International Research Workshop Romani Responses to Persecution: Transnational Histories of Repression and Resistance (1850–1950)
- Montag, 13. Juli 2026, 09:00 - 20:00 Uhr
- United States Holocaust Memorial Museum
The Mandel Center will co-convene this workshop with Adrian-Nicolae Furtună, Romanian Academy and National Centre of Roma Culture, and Verena Meier, Research Center on Antigypsyism at the University of Heidelberg. The workshop is scheduled for July 13–24, 2026, and will take place at the United States Holocaust Memorial Museum.

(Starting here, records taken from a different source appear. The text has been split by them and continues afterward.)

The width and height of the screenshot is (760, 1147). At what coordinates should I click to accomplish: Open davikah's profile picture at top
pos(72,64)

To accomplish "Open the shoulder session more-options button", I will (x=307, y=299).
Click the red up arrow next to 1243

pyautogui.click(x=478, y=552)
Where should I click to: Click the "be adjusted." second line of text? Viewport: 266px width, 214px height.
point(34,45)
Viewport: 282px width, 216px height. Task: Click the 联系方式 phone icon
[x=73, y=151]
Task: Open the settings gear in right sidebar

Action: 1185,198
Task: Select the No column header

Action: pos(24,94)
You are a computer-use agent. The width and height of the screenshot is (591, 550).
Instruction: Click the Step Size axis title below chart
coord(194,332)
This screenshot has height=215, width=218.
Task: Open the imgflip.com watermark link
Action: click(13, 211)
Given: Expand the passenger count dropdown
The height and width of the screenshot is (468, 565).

This workshop investigates the longue durée of the persecution of Romani people from 1850 to 1950, a century anchored by the emancipation of Roma from enslavement in the Romanian principalities and culminating in the genocidal violence of the Holocaust. This period, marked by the upheavals of World War I and the collapse of empires, saw the rise of racial science and eugenics, the consolidation of modern state apparatuses of surveillance and control, intensified border regulation, and the emergence of international policing networks—developments that fundamentally transformed the trajectory of anti-Roma persecution. Applying the paradigms of both integrated and entangled history, this workshop seeks to illuminate the transnational evolution of state repression and Romani agency across time periods and political contexts. It also contributes to a history of the Holocaust as—in Michael Wildt’s —an event in which the violence directed at Jews, Roma, people with disabilities and others was “complex, intertwined, and mutually radicalizing,” fully intelligible only when studied as a shared and relational history of violence.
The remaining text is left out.